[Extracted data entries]
[Start of section]
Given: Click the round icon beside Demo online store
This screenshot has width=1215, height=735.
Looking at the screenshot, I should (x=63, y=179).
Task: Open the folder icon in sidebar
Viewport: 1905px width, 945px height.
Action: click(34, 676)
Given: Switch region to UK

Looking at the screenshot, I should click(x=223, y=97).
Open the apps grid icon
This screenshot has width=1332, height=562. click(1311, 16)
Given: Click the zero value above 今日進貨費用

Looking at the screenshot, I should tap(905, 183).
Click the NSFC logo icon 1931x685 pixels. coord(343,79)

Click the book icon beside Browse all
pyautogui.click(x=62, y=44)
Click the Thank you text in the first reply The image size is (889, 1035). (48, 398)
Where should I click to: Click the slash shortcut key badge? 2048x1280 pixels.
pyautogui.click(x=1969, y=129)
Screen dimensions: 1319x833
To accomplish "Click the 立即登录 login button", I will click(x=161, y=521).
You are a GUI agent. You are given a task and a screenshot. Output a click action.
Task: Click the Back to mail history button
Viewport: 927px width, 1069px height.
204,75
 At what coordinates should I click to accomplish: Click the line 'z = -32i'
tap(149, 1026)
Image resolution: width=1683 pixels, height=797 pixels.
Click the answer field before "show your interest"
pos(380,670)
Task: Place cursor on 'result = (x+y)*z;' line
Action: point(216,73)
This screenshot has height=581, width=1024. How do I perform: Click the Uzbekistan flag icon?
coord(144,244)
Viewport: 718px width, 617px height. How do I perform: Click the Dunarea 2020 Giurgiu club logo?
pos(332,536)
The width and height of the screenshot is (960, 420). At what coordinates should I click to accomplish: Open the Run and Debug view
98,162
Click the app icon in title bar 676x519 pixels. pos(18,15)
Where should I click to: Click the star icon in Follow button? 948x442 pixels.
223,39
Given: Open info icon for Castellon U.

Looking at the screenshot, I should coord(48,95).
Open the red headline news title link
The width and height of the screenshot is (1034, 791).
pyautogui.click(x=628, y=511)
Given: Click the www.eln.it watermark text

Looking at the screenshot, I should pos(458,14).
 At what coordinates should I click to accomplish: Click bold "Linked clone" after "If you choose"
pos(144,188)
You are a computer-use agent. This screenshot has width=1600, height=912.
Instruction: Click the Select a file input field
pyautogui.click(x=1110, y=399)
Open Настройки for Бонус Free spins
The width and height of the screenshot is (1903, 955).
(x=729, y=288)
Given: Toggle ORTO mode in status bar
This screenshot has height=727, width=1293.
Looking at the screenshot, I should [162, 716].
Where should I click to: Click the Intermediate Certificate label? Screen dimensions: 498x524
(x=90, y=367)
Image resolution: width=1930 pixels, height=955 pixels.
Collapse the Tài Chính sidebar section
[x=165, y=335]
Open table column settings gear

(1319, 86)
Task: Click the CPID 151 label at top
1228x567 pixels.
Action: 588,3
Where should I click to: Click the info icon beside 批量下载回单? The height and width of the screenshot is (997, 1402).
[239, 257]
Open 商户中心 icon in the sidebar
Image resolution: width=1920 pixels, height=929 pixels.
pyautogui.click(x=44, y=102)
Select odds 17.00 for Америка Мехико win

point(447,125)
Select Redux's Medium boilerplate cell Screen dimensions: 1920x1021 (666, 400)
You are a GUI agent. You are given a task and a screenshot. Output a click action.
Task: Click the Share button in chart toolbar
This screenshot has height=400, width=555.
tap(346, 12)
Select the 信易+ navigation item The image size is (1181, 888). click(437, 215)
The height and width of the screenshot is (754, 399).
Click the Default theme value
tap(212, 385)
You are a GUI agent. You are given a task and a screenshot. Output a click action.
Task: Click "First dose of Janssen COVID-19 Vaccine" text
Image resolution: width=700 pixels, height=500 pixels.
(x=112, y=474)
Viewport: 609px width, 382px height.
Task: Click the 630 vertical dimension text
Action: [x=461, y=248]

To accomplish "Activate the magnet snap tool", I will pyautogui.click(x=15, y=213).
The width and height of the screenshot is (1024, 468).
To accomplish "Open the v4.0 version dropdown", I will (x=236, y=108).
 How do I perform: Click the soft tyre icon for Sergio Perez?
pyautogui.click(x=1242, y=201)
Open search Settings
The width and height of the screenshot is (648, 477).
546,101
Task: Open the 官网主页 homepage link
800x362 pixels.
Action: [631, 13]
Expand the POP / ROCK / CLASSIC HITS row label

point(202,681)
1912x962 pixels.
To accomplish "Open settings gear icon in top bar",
[End of section]
The problem
Please copy each line above exactly as written.

Result of the exercise
Given: Click the round icon beside Demo online store
This screenshot has width=1215, height=735.
Looking at the screenshot, I should (x=63, y=179).
Task: Open the folder icon in sidebar
Viewport: 1905px width, 945px height.
Action: click(34, 676)
Given: Switch region to UK

Looking at the screenshot, I should click(x=223, y=97).
Open the apps grid icon
This screenshot has width=1332, height=562. click(1311, 16)
Given: Click the zero value above 今日進貨費用

Looking at the screenshot, I should tap(905, 183).
Click the NSFC logo icon 1931x685 pixels. coord(343,79)

Click the book icon beside Browse all
pyautogui.click(x=62, y=44)
Click the Thank you text in the first reply The image size is (889, 1035). (48, 398)
Where should I click to: Click the slash shortcut key badge? 2048x1280 pixels.
pyautogui.click(x=1969, y=129)
Screen dimensions: 1319x833
To accomplish "Click the 立即登录 login button", I will click(x=161, y=521).
You are a GUI agent. You are given a task and a screenshot. Output a click action.
Task: Click the Back to mail history button
Viewport: 927px width, 1069px height.
204,75
 At what coordinates should I click to accomplish: Click the line 'z = -32i'
tap(149, 1026)
Image resolution: width=1683 pixels, height=797 pixels.
Click the answer field before "show your interest"
pos(380,670)
Task: Place cursor on 'result = (x+y)*z;' line
Action: point(216,73)
This screenshot has height=581, width=1024. How do I perform: Click the Uzbekistan flag icon?
coord(144,244)
Viewport: 718px width, 617px height. How do I perform: Click the Dunarea 2020 Giurgiu club logo?
pos(332,536)
The width and height of the screenshot is (960, 420). At what coordinates should I click to accomplish: Open the Run and Debug view
98,162
Click the app icon in title bar 676x519 pixels. pos(18,15)
Where should I click to: Click the star icon in Follow button? 948x442 pixels.
223,39
Given: Open info icon for Castellon U.

Looking at the screenshot, I should coord(48,95).
Open the red headline news title link
The width and height of the screenshot is (1034, 791).
pyautogui.click(x=628, y=511)
Given: Click the www.eln.it watermark text

Looking at the screenshot, I should pos(458,14).
 At what coordinates should I click to accomplish: Click bold "Linked clone" after "If you choose"
pos(144,188)
You are a computer-use agent. This screenshot has width=1600, height=912.
Instruction: Click the Select a file input field
pyautogui.click(x=1110, y=399)
Open Настройки for Бонус Free spins
The width and height of the screenshot is (1903, 955).
(x=729, y=288)
Given: Toggle ORTO mode in status bar
This screenshot has height=727, width=1293.
Looking at the screenshot, I should [162, 716].
Where should I click to: Click the Intermediate Certificate label? Screen dimensions: 498x524
(x=90, y=367)
Image resolution: width=1930 pixels, height=955 pixels.
Collapse the Tài Chính sidebar section
[x=165, y=335]
Open table column settings gear

(1319, 86)
Task: Click the CPID 151 label at top
1228x567 pixels.
Action: 588,3
Where should I click to: Click the info icon beside 批量下载回单? The height and width of the screenshot is (997, 1402).
[239, 257]
Open 商户中心 icon in the sidebar
Image resolution: width=1920 pixels, height=929 pixels.
pyautogui.click(x=44, y=102)
Select odds 17.00 for Америка Мехико win

point(447,125)
Select Redux's Medium boilerplate cell Screen dimensions: 1920x1021 (666, 400)
You are a GUI agent. You are given a task and a screenshot. Output a click action.
Task: Click the Share button in chart toolbar
This screenshot has height=400, width=555.
tap(346, 12)
Select the 信易+ navigation item The image size is (1181, 888). click(437, 215)
The height and width of the screenshot is (754, 399).
Click the Default theme value
tap(212, 385)
You are a GUI agent. You are given a task and a screenshot. Output a click action.
Task: Click "First dose of Janssen COVID-19 Vaccine" text
Image resolution: width=700 pixels, height=500 pixels.
(x=112, y=474)
Viewport: 609px width, 382px height.
Task: Click the 630 vertical dimension text
Action: [x=461, y=248]

To accomplish "Activate the magnet snap tool", I will pyautogui.click(x=15, y=213).
The width and height of the screenshot is (1024, 468).
To accomplish "Open the v4.0 version dropdown", I will (x=236, y=108).
 How do I perform: Click the soft tyre icon for Sergio Perez?
pyautogui.click(x=1242, y=201)
Open search Settings
The width and height of the screenshot is (648, 477).
546,101
Task: Open the 官网主页 homepage link
800x362 pixels.
Action: [631, 13]
Expand the POP / ROCK / CLASSIC HITS row label

point(202,681)
1912x962 pixels.
To accomplish "Open settings gear icon in top bar",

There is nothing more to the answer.